Task 1 — In the essay on Rowland Abiodun, what identity does Arthur adopt to conceal himself in twentieth-century England?

Cosmological Intersections
Rowland Abiodun’s Convergence of Divergent Priesthoods at the Intersection of Dimensions
Yoruba Spiritualities, Philosophies and Arts Scholarship
and
Christian Science
Oluwatoyin Vincent Adepoju
Comparative Cognitive Processes and Systems
''Exploring Every Corner of the Cosmos in Search of Knowledge''
“Master, I have hidden myself well”, King Arthur declares to his spiritual teacher and political adviser Merlin, when they both find themselves flung across time and space, from the European Middle Ages to twentieth century England, Arthur, a king in his time and place of origination, concealing himself in the identity of a Metropolitan police officer, his much storied wife Guinevere, becoming his assistant in the police force, and Merlin, emerging as a tramp whose presence in a ditch Arthur is called upon to investigate in his duties as a policeman.
The sight of the tramp triggers his momentary recollection of who he and the destitute man really are, until the power of Merlin's spell which had engineered this displacement of space, time and identity again shuts the windows of memory and Merlin and himself both return to being conventional people in contemporary society, a shielding of self knowledge protecting Arthur, Guinevere and Merlin from discovery by Mordred, who, in various Arthurian narratives, visualised in this story as various possibilities of a variable historical encounter, wages a war in which he kills Arthur, an outcome Merlin was determined to prevent by transporting himself, the king's magician, and the king, Arthur, to the 21st century, further securing their concealment by drastically altering their social identities, even concealing from their own selves their knowledge of their own true natures, this awareness henceforth emerging only in moments of privileged insight.
Through concealment in time, in space, in ignorance of their own fundamental identities, ignorance enmeshed in a surface social persona, the king, Merlin and Guinivere are thereby protected from the roving eyes of Mordred as he searches time and space for his opponents, as depicted in Deepak Chopra's retelling of the Arthurian saga in The Return of Merlin, a retelling adapting the centuries old pan-European Arthurian narratives to theories of selfhood in relation to space and time likely derived from Chopra's grounding in Indian and other Asian and particularly Hindu thought worlds.
Along tangentially related lines, the scholar and priest of multiple spiritualities, Rowland Abiodun, has hidden himself well.

Stored rows —
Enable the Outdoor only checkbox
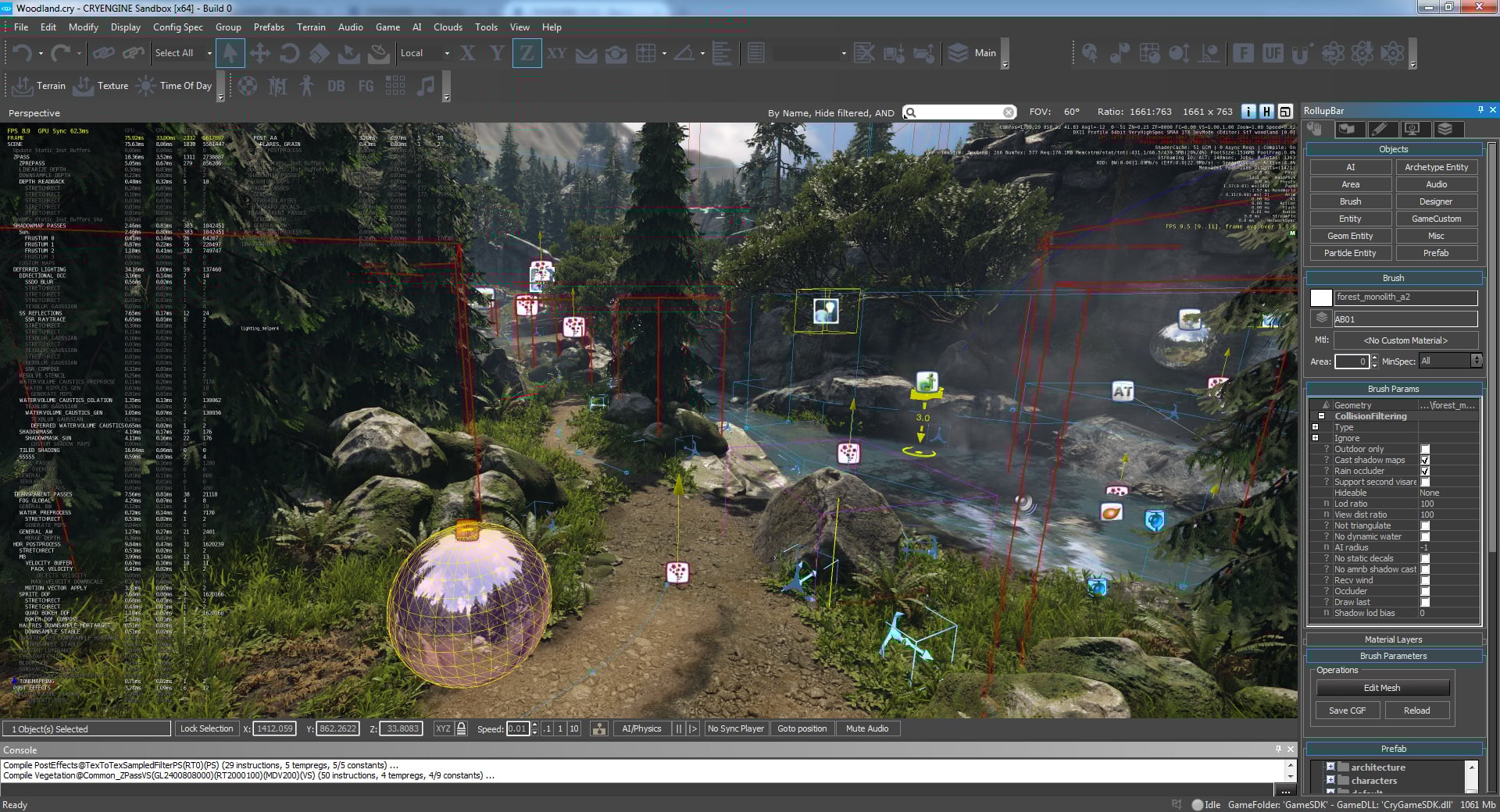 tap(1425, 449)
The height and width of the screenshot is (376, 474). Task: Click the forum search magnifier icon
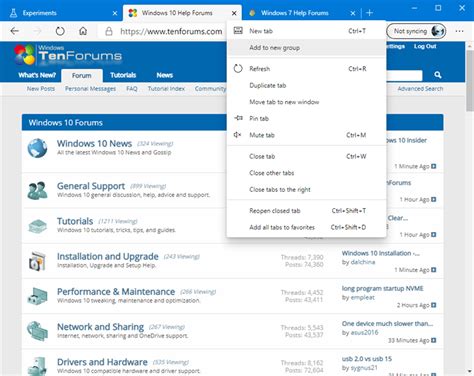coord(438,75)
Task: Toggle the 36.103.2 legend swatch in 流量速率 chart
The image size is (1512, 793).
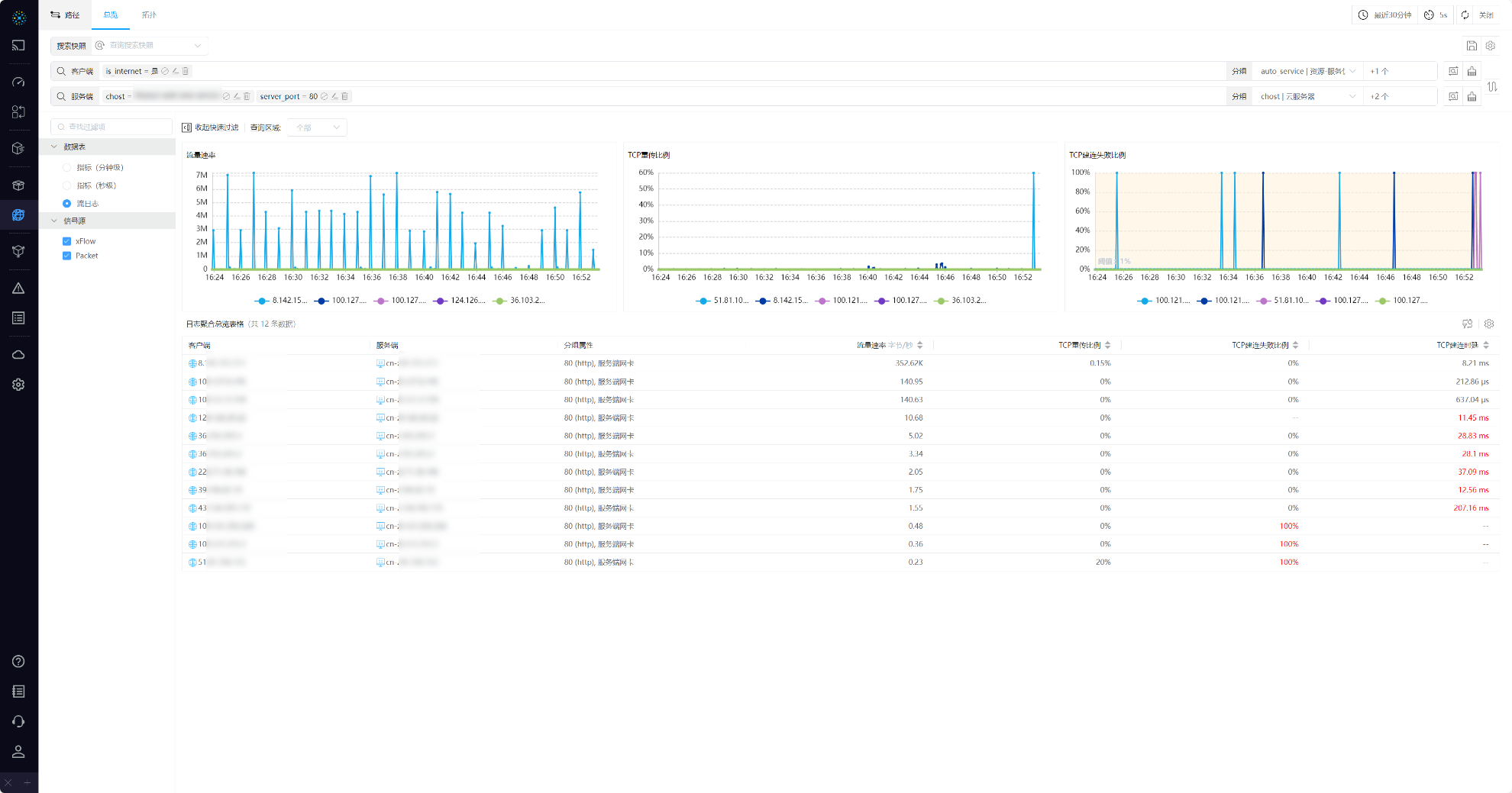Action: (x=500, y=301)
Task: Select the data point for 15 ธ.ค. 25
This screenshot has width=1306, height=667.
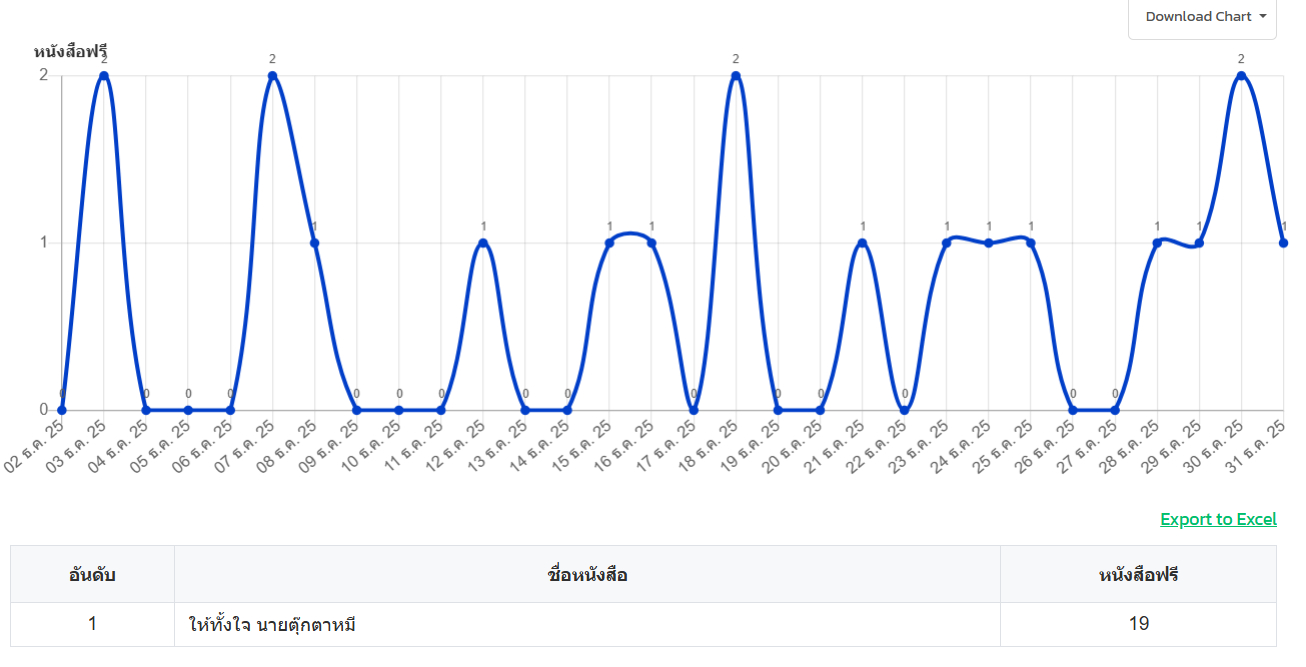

==

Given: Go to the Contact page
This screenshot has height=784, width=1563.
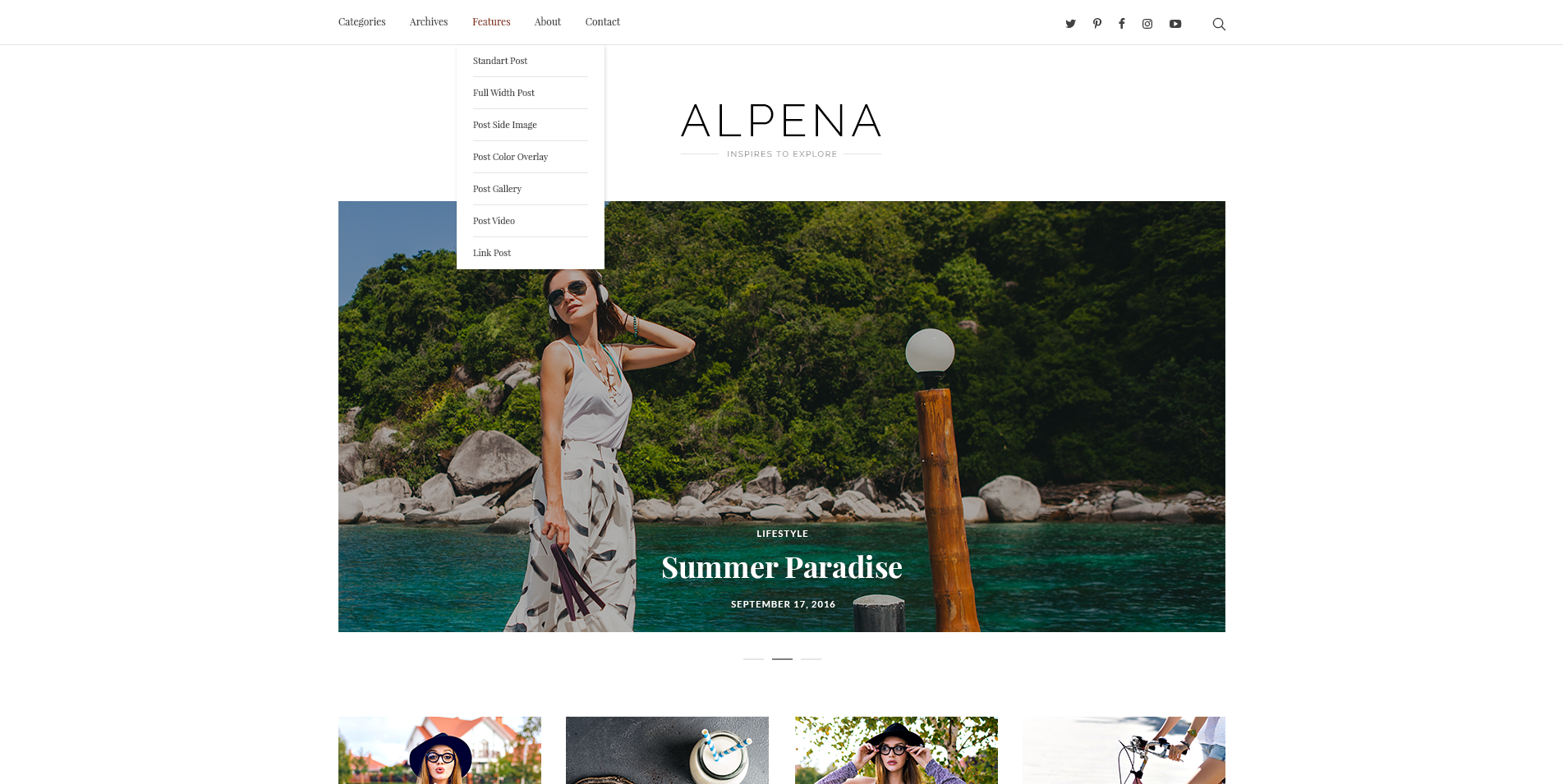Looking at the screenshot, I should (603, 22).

Task 2 — Reproduce the rows from the line with "Enable the Outdoor only checkbox" to the line with "This screenshot has width=1306, height=667.", requests included, scaling every coordinate in the answers by 2.3 and rounding to whole numbers with halves rounded up. Omit the pictures.

Complete output 1 — He conceals himself in the identity of a Metropolitan police officer.

Complete output 2 —
Enable the Outdoor only checkbox
 tap(3278, 1033)
The height and width of the screenshot is (376, 474). Task: Click the forum search magnifier icon
coord(1007,173)
Task: Toggle the 36.103.2 legend swatch in 流量速率 chart
The image size is (1512, 793).
Action: (x=1150, y=692)
Task: Select the data point for 15 ธ.ค. 25
This screenshot has width=1306, height=667.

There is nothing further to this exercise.